» **YOUR TASK**: Restate the listing below word for word; no pictures belong in the copy.

» **EXTRACTED MATERIAL**:
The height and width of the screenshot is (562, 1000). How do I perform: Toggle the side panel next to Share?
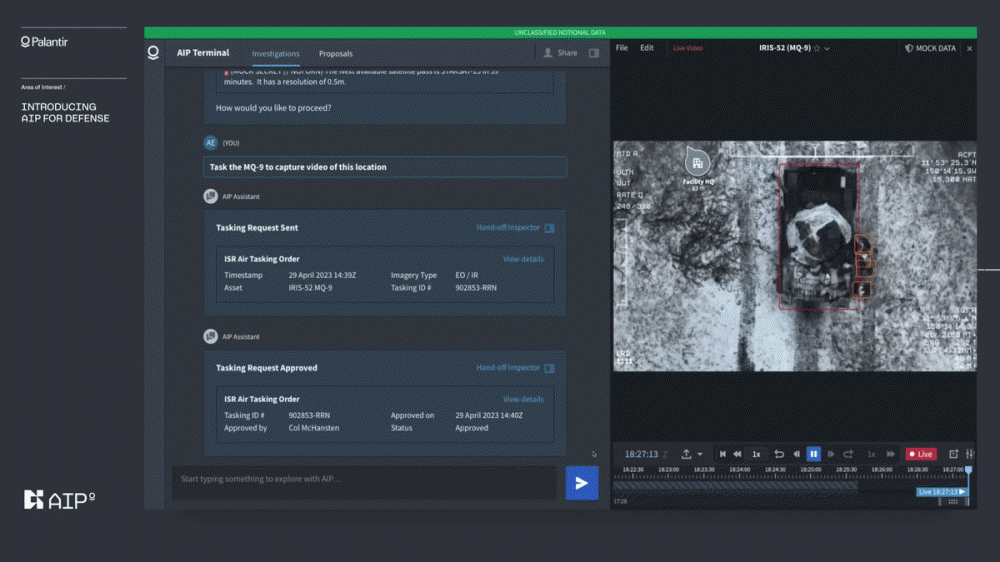pos(594,53)
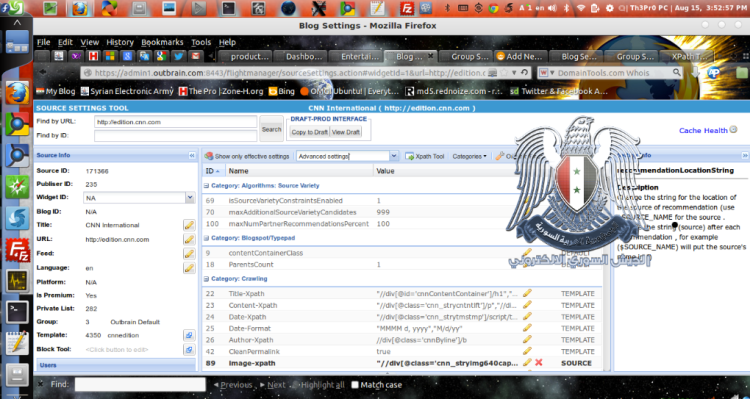
Task: Collapse Category: Crawling group
Action: pos(206,278)
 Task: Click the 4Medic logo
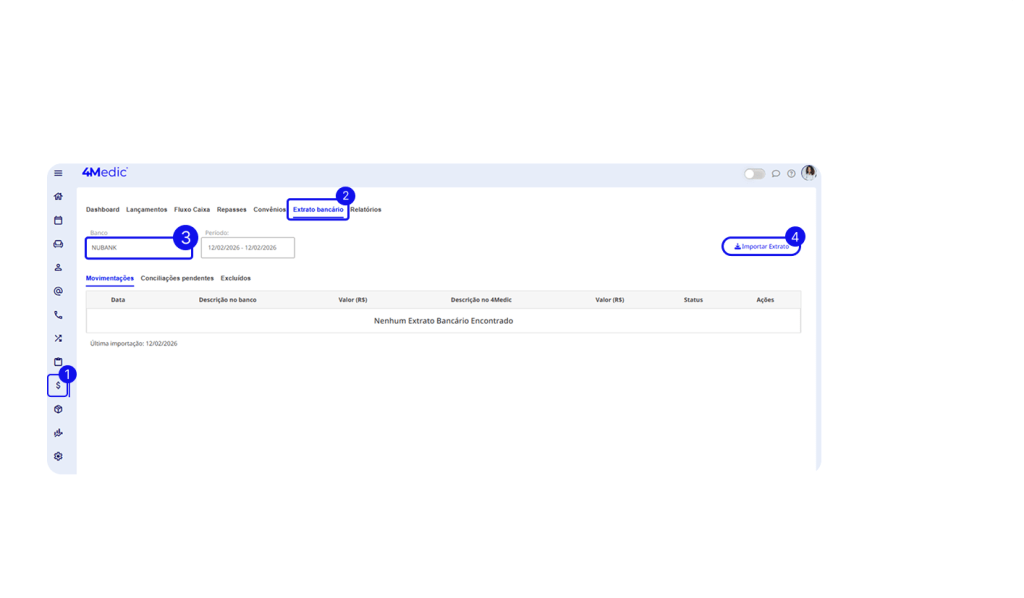105,172
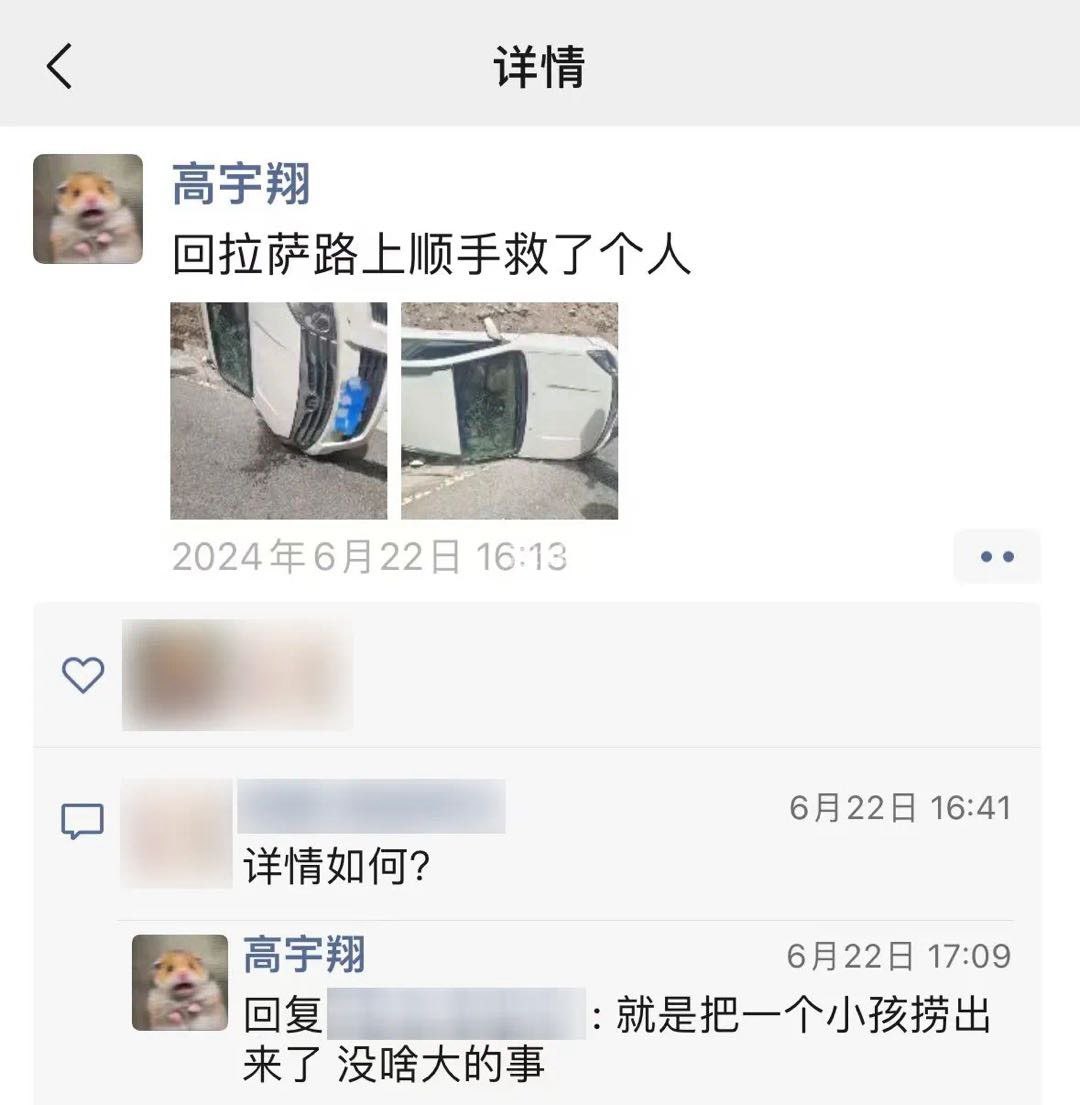Open the second car photo thumbnail
Viewport: 1080px width, 1105px height.
(x=509, y=411)
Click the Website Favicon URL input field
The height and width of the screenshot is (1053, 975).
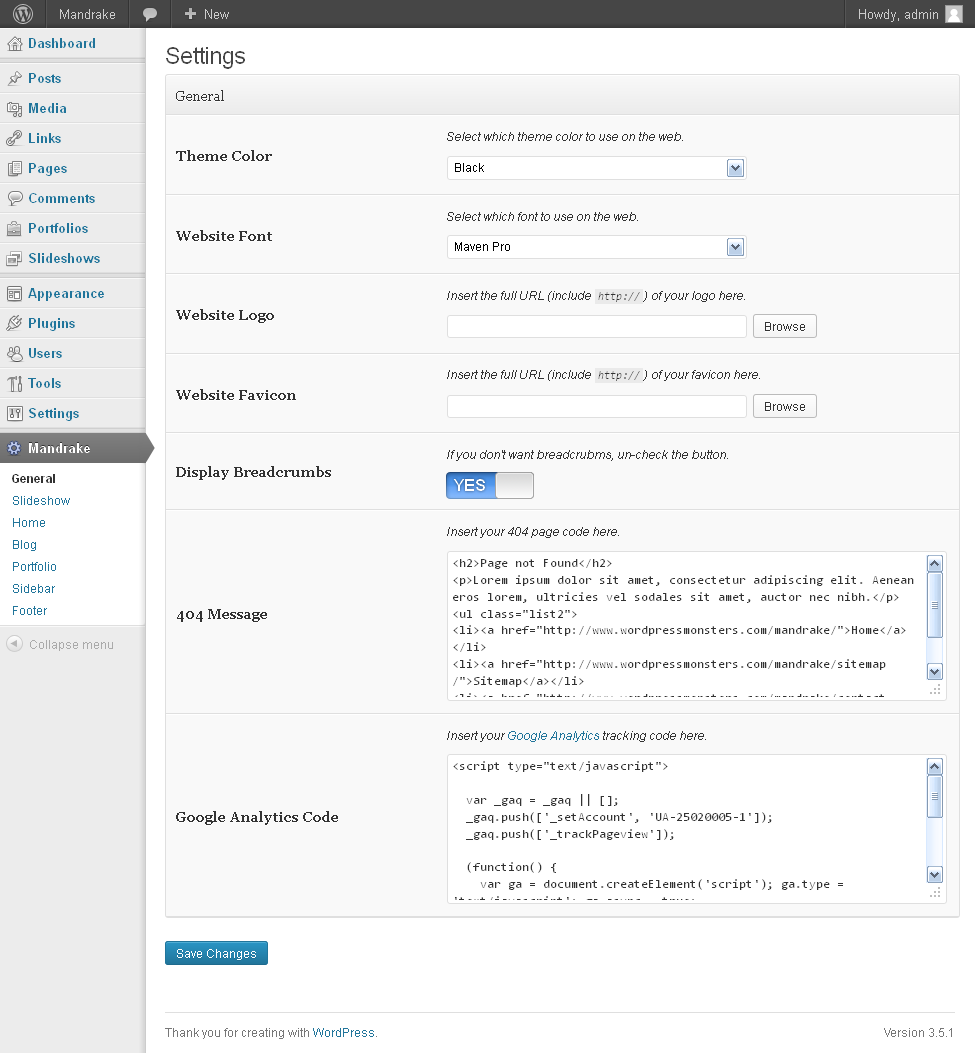pyautogui.click(x=596, y=406)
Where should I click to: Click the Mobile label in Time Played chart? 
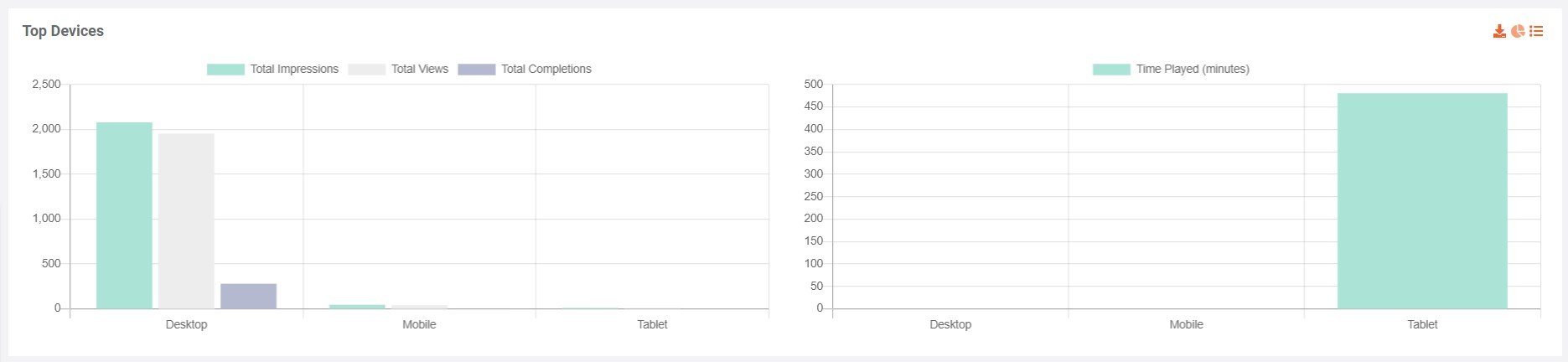[1186, 324]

» **RESULT**:
The height and width of the screenshot is (562, 1000). How do I perform: Toggle the side panel next to Share?
pos(594,53)
Task: Collapse Category: Crawling group
Action: pos(206,278)
 Task: Click the 4Medic logo
105,172
Open the second car photo thumbnail
Viewport: 1080px width, 1105px height.
(x=509, y=411)
Click the Website Favicon URL input field
The height and width of the screenshot is (1053, 975).
pyautogui.click(x=596, y=406)
Where should I click to: Click the Mobile label in Time Played chart? 
[1186, 324]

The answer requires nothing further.